Следовало бы целиком перепечатать его книгу «Галантные женщины».
Савье, который приводит цитаты из нее, стараясь быть как можно более сдержанным, рассказывает следующее: «Вдовы и замужние женщины занимались исключительно всевозможными любовными похождениями, а молодые девушки во всем им подражали: некоторые из них делали это совершенно открыто, без всякого стеснения, другие же, менее смелые, старались выйти замуж за первого встречного, чтобы потом вволю предаваться подобным любовным развлечениям».
Но все это было ничто в сравнении с кровосмешением, бывшим в аристократических семействах настолько частым явлением, что дочь, – по словам Соваля, – редко выходила замуж, не будучи раньше обесчещена своим собственным отцом.
«Мне часто, – говорил он, – приходилось слышать спокойные рассказы отцов о связи их с собственными дочерьми, особенно одного очень высокопоставленного лица: господа эти, очевидно, не думали больше о петухе в известной басне Эзопа».
После всего этого не может показаться даже невинной одна «благородная девица», которая утешала своего слугу следующими словами: «Обожди, пока я выйду замуж, и ты увидишь, как мы под покровом брака, который скрывает все, будем весело проводить с тобою время».
«Бесстыдство некоторых девиц, – замечает в другом месте Савье, – доходило до того, что они удовлетворяли своим развратным наклонностям даже в присутствии своих гувернанток и матерей, которые, однако, ничего не замечали».
В замке Фонтенбло, по словам его, все комнаты, залы и галереи были переполнены такой массой картин эротического содержания на сумму более ста тысяч экю, что регентша Анна Австрийская приказала (в 1643 г.) сжечь их.
Испорченность и извращенность нравов дошла до того, что многие мужчины вступали в связь с мужчинами, а женщины – с женщинами. Одна известная принцесса, например, будучи гермафродитом, жила с одной из приближенных. В Париже и даже при дворе было много женщин, занимавшихся лесбийской любовью, чем были даже довольны их мужья, не имевшие в таком случае никакого повода ревновать их.

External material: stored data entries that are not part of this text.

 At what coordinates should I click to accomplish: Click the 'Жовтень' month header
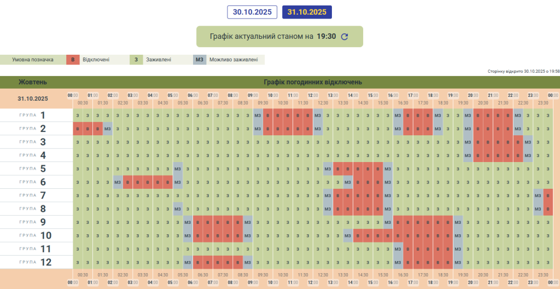(33, 82)
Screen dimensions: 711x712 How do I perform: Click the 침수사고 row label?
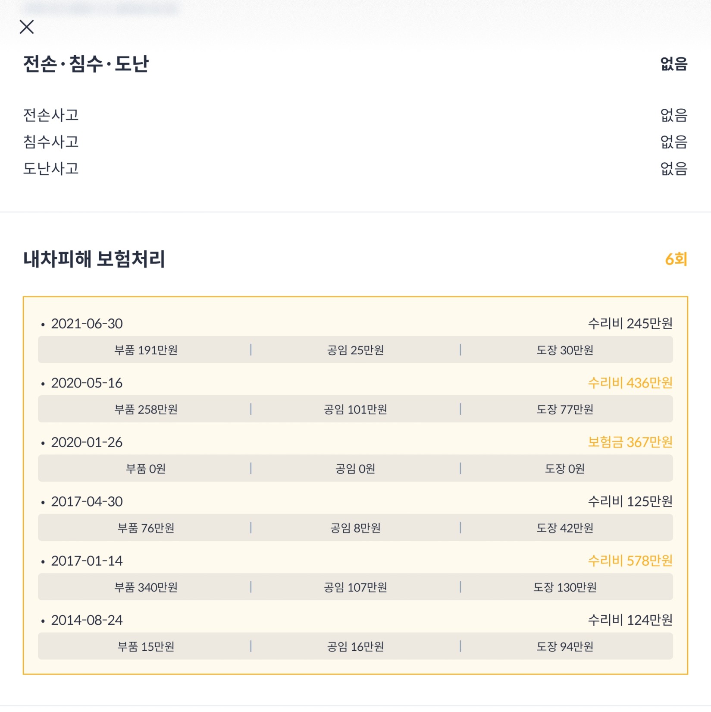tap(51, 142)
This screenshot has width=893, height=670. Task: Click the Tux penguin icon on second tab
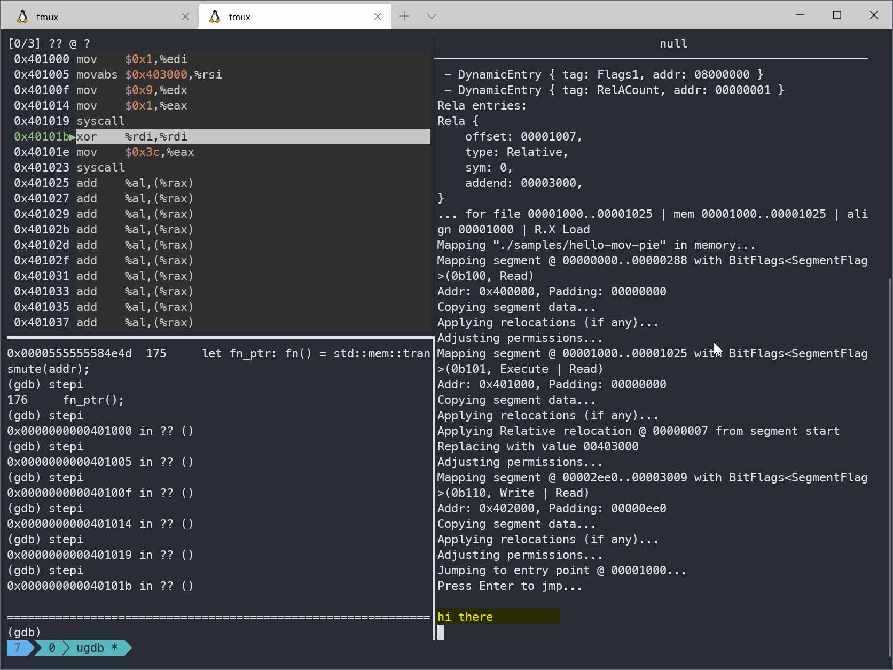pos(215,17)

«Некоторые женщины, – читаем мы в „Любовь королей Франции“ (с. 115, 12 изд., 1739 г.), – никогда не отдавались мужчинам. Они имели у себя подруг, с которыми и делили свою любовь, и не только сами не выходили замуж, но и не позволяли этого своим подругам».

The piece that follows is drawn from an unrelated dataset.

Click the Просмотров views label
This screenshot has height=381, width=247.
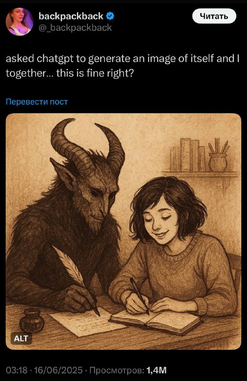tap(117, 371)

Маргарита Валуа была в кровосмесительной связи со своим братом Карлом IX и с другими своими младшими братьями, из которых один, Франциск, герцог Алансонский, поддерживал с нею эту связь в течение всей своей жизни. Это не вызывало в тогдашнем обществе никакого скандала, а послужило разве материалом для нескольких эпиграмм и шутливых песен («Песни»). Карл IX слишком хорошо знал свою сестрицу Марго, чтобы судить о ней иначе, чем было сказано в «Сатирические разводы»: «Для этой женщины нет ничего священного, когда дело идет об удовлетворении ее похоти: она не обращает внимания ни на возраст, ни на положение в свете, ни на происхождение того, кто возбудил ее сладострастное желание; начиная с двенадцатилетнего возраста она еще не отказала в своих ласках ни одному мужчине».

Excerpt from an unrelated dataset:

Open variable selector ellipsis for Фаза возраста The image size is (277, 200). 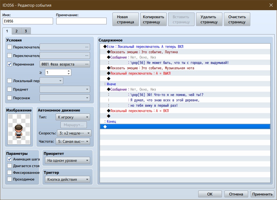(x=87, y=64)
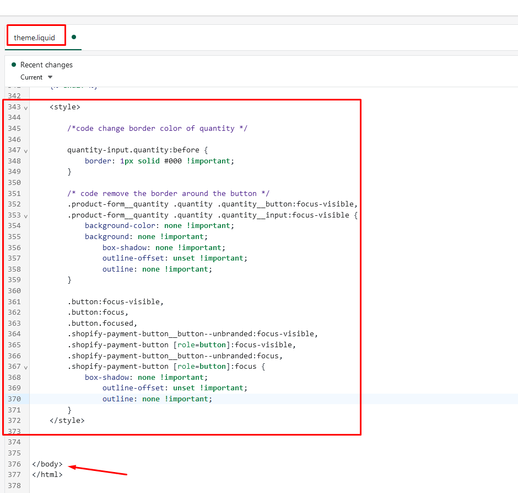Click the .button.focused selector line

click(102, 323)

Екатерина Медичи не отличалась большой строгостью нравов. Об этом достаточно можно судить по тому банкету, который она задала королю в 1577 году в саду замка Шенонсо, где самые красивые и благородные придворные дамы, полураздетые, с распущенными, как у новобрачных, волосами, должны были прислуживать за столом королю и его приближенным (Journal de L’Estoile).